• _INPUT RECORDS_:
==================================================
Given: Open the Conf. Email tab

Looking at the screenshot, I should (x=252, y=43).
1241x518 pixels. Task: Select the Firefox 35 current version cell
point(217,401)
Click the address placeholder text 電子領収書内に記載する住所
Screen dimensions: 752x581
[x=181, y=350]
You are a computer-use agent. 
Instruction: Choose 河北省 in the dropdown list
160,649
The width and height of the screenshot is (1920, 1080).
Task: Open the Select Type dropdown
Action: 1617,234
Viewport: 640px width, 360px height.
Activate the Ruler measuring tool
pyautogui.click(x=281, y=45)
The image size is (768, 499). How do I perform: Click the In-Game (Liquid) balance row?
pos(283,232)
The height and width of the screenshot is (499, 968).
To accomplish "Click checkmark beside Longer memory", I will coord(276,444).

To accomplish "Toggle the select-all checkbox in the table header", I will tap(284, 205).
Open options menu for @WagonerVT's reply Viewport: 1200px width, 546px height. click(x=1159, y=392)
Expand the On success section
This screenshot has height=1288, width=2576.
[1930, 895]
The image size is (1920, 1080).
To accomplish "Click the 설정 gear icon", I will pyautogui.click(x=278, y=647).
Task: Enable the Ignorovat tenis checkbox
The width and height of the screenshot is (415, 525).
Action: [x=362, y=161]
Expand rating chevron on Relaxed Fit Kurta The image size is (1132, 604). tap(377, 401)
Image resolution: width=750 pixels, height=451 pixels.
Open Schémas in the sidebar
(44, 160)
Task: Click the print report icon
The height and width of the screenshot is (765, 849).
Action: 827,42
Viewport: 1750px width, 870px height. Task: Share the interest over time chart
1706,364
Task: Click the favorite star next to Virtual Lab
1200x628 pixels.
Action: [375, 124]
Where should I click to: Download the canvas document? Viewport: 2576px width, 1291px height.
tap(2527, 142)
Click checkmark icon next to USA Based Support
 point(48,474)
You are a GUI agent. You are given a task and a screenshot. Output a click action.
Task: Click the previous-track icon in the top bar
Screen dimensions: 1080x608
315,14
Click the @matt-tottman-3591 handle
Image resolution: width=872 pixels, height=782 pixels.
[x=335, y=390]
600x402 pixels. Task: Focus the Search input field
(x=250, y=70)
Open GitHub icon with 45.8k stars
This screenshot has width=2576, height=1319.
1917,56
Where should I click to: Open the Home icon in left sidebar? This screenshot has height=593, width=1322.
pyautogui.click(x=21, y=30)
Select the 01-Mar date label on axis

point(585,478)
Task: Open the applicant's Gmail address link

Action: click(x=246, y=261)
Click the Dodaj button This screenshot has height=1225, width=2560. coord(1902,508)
==================================================
• _WHAT NEEDS TO BE DONE_: Reproduce all of the items above word for word, without changing anything.

• _SOLVED EXERCISE_:
Given: Open the Conf. Email tab

Looking at the screenshot, I should (x=252, y=43).
1241x518 pixels. Task: Select the Firefox 35 current version cell
point(217,401)
Click the address placeholder text 電子領収書内に記載する住所
Screen dimensions: 752x581
[x=181, y=350]
You are a computer-use agent. 
Instruction: Choose 河北省 in the dropdown list
160,649
The width and height of the screenshot is (1920, 1080).
Task: Open the Select Type dropdown
Action: 1617,234
Viewport: 640px width, 360px height.
Activate the Ruler measuring tool
pyautogui.click(x=281, y=45)
The image size is (768, 499). How do I perform: Click the In-Game (Liquid) balance row?
pos(283,232)
The height and width of the screenshot is (499, 968).
To accomplish "Click checkmark beside Longer memory", I will coord(276,444).

To accomplish "Toggle the select-all checkbox in the table header", I will tap(284, 205).
Open options menu for @WagonerVT's reply Viewport: 1200px width, 546px height. click(x=1159, y=392)
Expand the On success section
This screenshot has height=1288, width=2576.
[1930, 895]
The image size is (1920, 1080).
To accomplish "Click the 설정 gear icon", I will pyautogui.click(x=278, y=647).
Task: Enable the Ignorovat tenis checkbox
The width and height of the screenshot is (415, 525).
Action: [x=362, y=161]
Expand rating chevron on Relaxed Fit Kurta The image size is (1132, 604). tap(377, 401)
Image resolution: width=750 pixels, height=451 pixels.
Open Schémas in the sidebar
(44, 160)
Task: Click the print report icon
The height and width of the screenshot is (765, 849).
Action: 827,42
Viewport: 1750px width, 870px height. Task: Share the interest over time chart
1706,364
Task: Click the favorite star next to Virtual Lab
1200x628 pixels.
Action: [375, 124]
Where should I click to: Download the canvas document? Viewport: 2576px width, 1291px height.
tap(2527, 142)
Click checkmark icon next to USA Based Support
 point(48,474)
You are a GUI agent. You are given a task and a screenshot. Output a click action.
Task: Click the previous-track icon in the top bar
Screen dimensions: 1080x608
315,14
Click the @matt-tottman-3591 handle
Image resolution: width=872 pixels, height=782 pixels.
[x=335, y=390]
600x402 pixels. Task: Focus the Search input field
(x=250, y=70)
Open GitHub icon with 45.8k stars
This screenshot has width=2576, height=1319.
1917,56
Where should I click to: Open the Home icon in left sidebar? This screenshot has height=593, width=1322.
pyautogui.click(x=21, y=30)
Select the 01-Mar date label on axis

point(585,478)
Task: Open the applicant's Gmail address link

Action: click(x=246, y=261)
Click the Dodaj button This screenshot has height=1225, width=2560. coord(1902,508)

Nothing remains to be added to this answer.